Werner's syndrome in humans involves an increase in the nucleolar damage rate, and the helicase involved in Werner's syndrome is located in the nucleolus. In the yeast, these changes in the nucleolus appear to be counteracted by a protein called sir4, and there is a mutation of sir4 (sir4-42) that is unusually good at protecting the nucleolus from these changes, and which also extends the yeast life span by around 40 to 50 percent. Guarente did not say whether human analogues of sir4 are known.
Guarente believes the formation of rDNA loops is due to repair of damage to rDNA. For a while, the damage is repaired without incident, but at some point, the repair results in an rDNA loop, and the cell's fate is sealed.
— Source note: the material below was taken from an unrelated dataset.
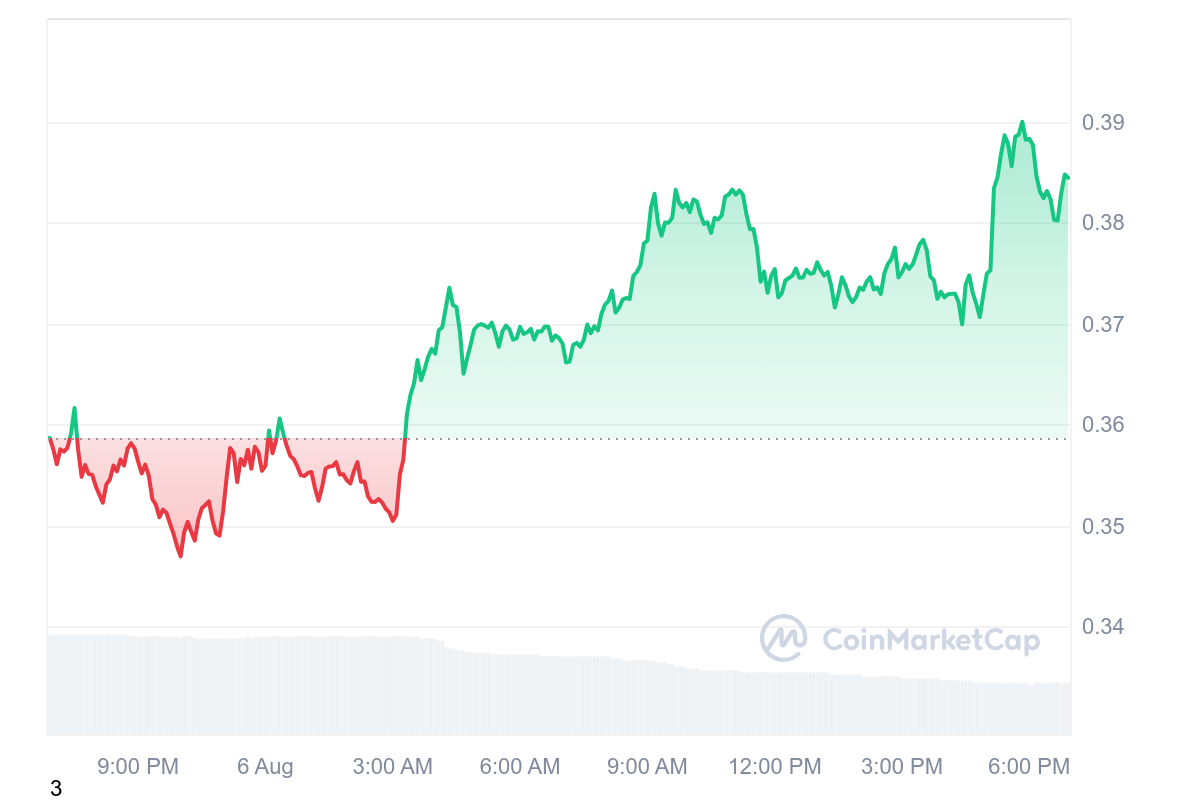1200x800 pixels.
Task: Click the 9:00 AM time label
Action: pos(647,767)
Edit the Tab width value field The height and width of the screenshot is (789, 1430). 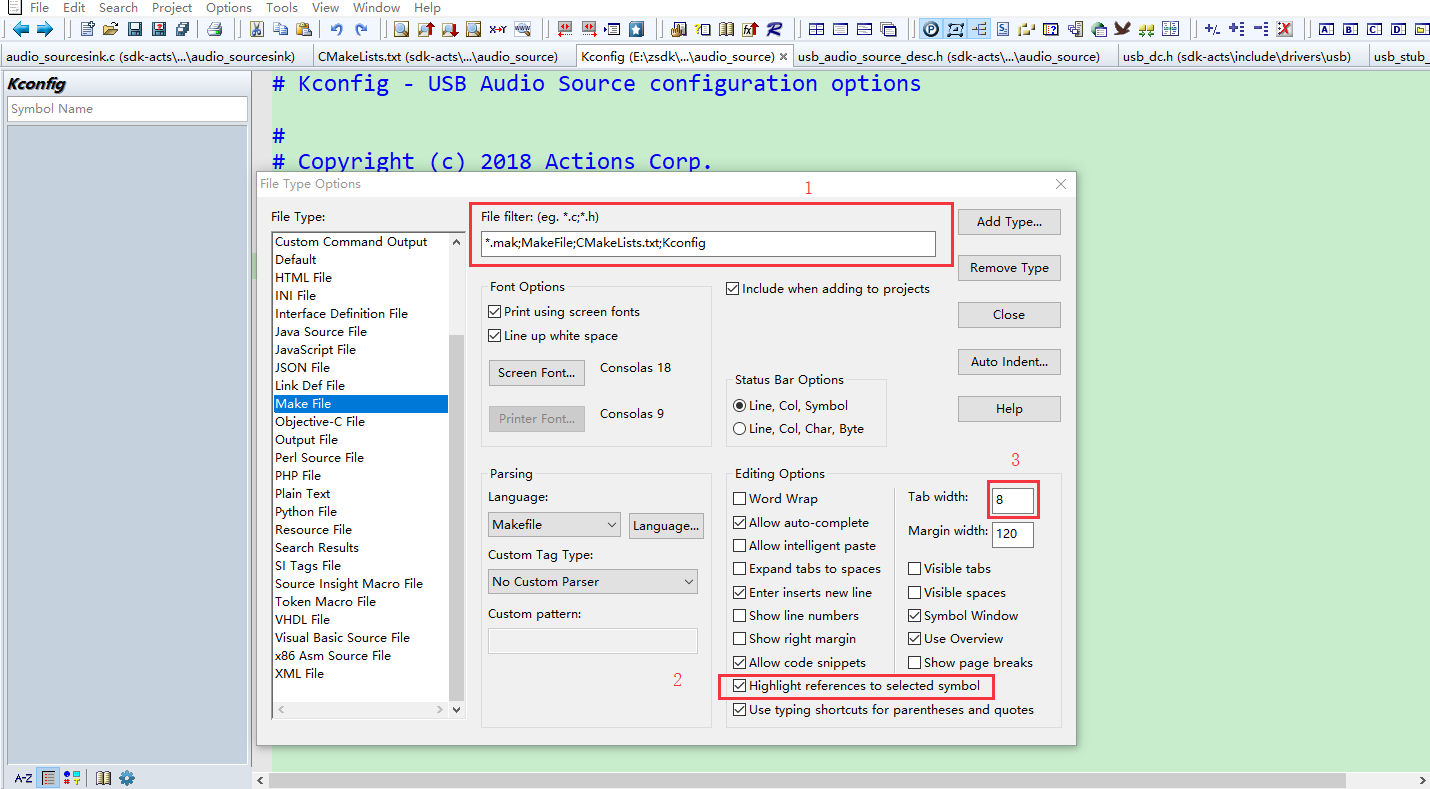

Once circle formation begins, sir4 migrates from the telomeres and certain other sites to the nucleolus to combat circle formation, but it cannot stop circle formation entirely. As a result, it slows but does not stop aging. When sgs1 is knocked out, sir4 migrates to the nucleolus sooner because damage gets out of control sooner.
The catch-22 is that if you do block circle formation, the cells die sooner, because circles are a by-product of rDNA repair, and the repair is needed to sustain life.
Bernard Strehler reported many years ago that, with age, the brains of dogs lose rDNA. Guarente's cells accumulate rather than lose rDNA, but the rDNA is indeed lost from its normal location-the chromosome on which it usually resides. Whether Strehler's results reflect Guarente's mechanism remains to be seen.
We know this problem is solvable, because other types of yeast are immortal. Thus, Guarente's work on yeast could reveal core aging processes that could lead to powerful anti-aging therapies for humans.